Expansion to maritime sector
The expansion aims to encourage the maritime industry to mitigate its environmental impact and hasten the adoption of low-carbon fuels. The EU ETS for shipping applies to all maritime services with at least one call within the EU, encompassing 100% of emissions for legs between two EU ports and 50% for legs between EU ports and non-EU ports.
It also entails a three-year phase-in period, increasing in scope from 40% of emissions in 2024 to 70% in 2025 and 100% in 2026. It applies to cargo and passenger ships above 5000 GT from 2024 and offshore ships above 5000 GT from 2027.
The EU ETS will initially cover carbon dioxide emissions and be widened to include methane and nitrous oxide from 2026. Offshore ship and general cargo ships between 400 and 5000 GT will also be required to report emissions and may be included in the EU ETS at a later stage.
Key Takeaways for Owners and Operators:
- The party responsible for ship operation under the ISM Code is liable for CO2 emissions and must comply with EU ETS regulations.
- The geographical scope of the EU ETS includes vessels arriving at and departing from EU ports.
- The two key principles of the EU ETS are setting a ceiling on yearly GHG emissions and the trading of EU emission allowances.
- Shipping will be phased into the EU ETS gradually, reaching 100% inclusion by 2026.

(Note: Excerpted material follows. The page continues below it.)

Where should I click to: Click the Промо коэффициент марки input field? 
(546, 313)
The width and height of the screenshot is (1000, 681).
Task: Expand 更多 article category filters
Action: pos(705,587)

- Shipping companies exceeding their allowances face remedial penalties.
- By April 1, 2024, shipping companies must submit monitoring plans for conformity assessment.
Implementation and reporting
Shipping lines entering the EU ETS are required to report their emissions and purchase allowances on the EU ETS market. The phased approach mandates that, by 2026, 100% of reported emissions must be converted into allowances.
Furthermore, the MRV Maritime Regulation was revised in 2023 in the light of the inclusion of maritime transport emissions within the scope of the EU ETS. Main obligations for companies eligible under the MRV Maritime Regulation:
- Monitoring: companies must – in line with their respective monitoring plans – monitor, for each of their ships, greenhouse gas emissions, fuel consumption and other parameters, such as distance travelled, time at sea and cargo carried on a per voyage basis, so as to gather annual data into an emissions report verified by an accredited MRV shipping verifier.
- Emissions report: by 30 April of each year (31 March as of 2025), companies must, through THETIS MRV, submit to the Commission and to the States in which those ships are registered (‘flag States’) a satisfactorily verified emissions report for each ship that has performed maritime transport activities in the European Economic Area in the previous reporting period (calendar year). As from 31 March 2025, emissions reports should also be submitted to the responsible administering authority through THETIS-MRV.
- Document of compliance: by 30 June of each year, companies must ensure that all their ships that have performed activities in the previous reporting period and are visiting ports in the European Economic Area carry on board a document of compliance. This might be subject to inspections by Member States’ authorities.
Challenges and opportunities
The financial implications of the EU ETS for the shipping industry are substantial, with estimates suggesting potential liabilities of €3.1 billion, €5.7 billion, and €8.4 billion in 2024, 2025, and 2026, respectively.
Alas, as ESPO, FEPORT and ETA have warned multiple times, shipping companies could avoid costs derived from the ETS by changing the order of port calls so the main part of the voyage is done between two non EEA ports and reconfiguring the routes, making non EEA terminals transhipment ports and thus, diverting much of the traffic that feeds the major European terminals.
Furthermore, the tensions arising between shipowners and charterers necessitate careful consideration of legal and operational nuances, as seen in the adoption of new clauses by organizations like BIMCO.